- Extracted material -
==================================================
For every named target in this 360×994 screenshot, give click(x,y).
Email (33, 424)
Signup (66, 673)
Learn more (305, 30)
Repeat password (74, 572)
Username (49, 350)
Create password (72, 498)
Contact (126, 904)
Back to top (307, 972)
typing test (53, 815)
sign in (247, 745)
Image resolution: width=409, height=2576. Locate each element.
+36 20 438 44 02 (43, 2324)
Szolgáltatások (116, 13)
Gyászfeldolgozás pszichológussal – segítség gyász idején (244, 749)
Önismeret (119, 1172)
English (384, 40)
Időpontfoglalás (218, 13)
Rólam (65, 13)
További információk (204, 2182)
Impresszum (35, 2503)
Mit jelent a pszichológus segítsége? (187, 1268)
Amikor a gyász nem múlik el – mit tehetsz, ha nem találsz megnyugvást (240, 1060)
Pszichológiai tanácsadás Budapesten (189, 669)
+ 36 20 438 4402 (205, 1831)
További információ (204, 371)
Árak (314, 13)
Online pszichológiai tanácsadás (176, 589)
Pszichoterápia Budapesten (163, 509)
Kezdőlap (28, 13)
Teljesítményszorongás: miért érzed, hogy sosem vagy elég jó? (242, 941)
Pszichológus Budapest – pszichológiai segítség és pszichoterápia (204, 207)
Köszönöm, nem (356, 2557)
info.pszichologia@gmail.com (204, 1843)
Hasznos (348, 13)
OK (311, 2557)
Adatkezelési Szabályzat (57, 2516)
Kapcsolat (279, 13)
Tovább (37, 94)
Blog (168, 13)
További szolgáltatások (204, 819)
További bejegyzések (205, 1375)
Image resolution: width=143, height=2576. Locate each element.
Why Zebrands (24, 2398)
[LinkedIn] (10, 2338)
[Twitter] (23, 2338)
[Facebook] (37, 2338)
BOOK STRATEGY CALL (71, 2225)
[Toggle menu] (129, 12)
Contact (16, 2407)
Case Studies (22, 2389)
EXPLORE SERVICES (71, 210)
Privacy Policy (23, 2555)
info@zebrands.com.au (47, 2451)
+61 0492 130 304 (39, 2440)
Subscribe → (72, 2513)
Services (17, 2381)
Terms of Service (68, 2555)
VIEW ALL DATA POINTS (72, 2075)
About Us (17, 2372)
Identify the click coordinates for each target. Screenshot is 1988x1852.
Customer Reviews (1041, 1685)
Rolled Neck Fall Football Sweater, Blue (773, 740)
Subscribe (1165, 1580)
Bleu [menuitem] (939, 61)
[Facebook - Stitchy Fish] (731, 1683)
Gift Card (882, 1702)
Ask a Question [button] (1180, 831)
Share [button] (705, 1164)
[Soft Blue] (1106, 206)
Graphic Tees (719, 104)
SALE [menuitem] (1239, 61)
==================================================
- Aim of the task -
Return each line from the material that includes the string "tanácsadás".

- Solution to this problem -
Pszichológiai tanácsadás Budapesten (189, 669)
Online pszichológiai tanácsadás (176, 589)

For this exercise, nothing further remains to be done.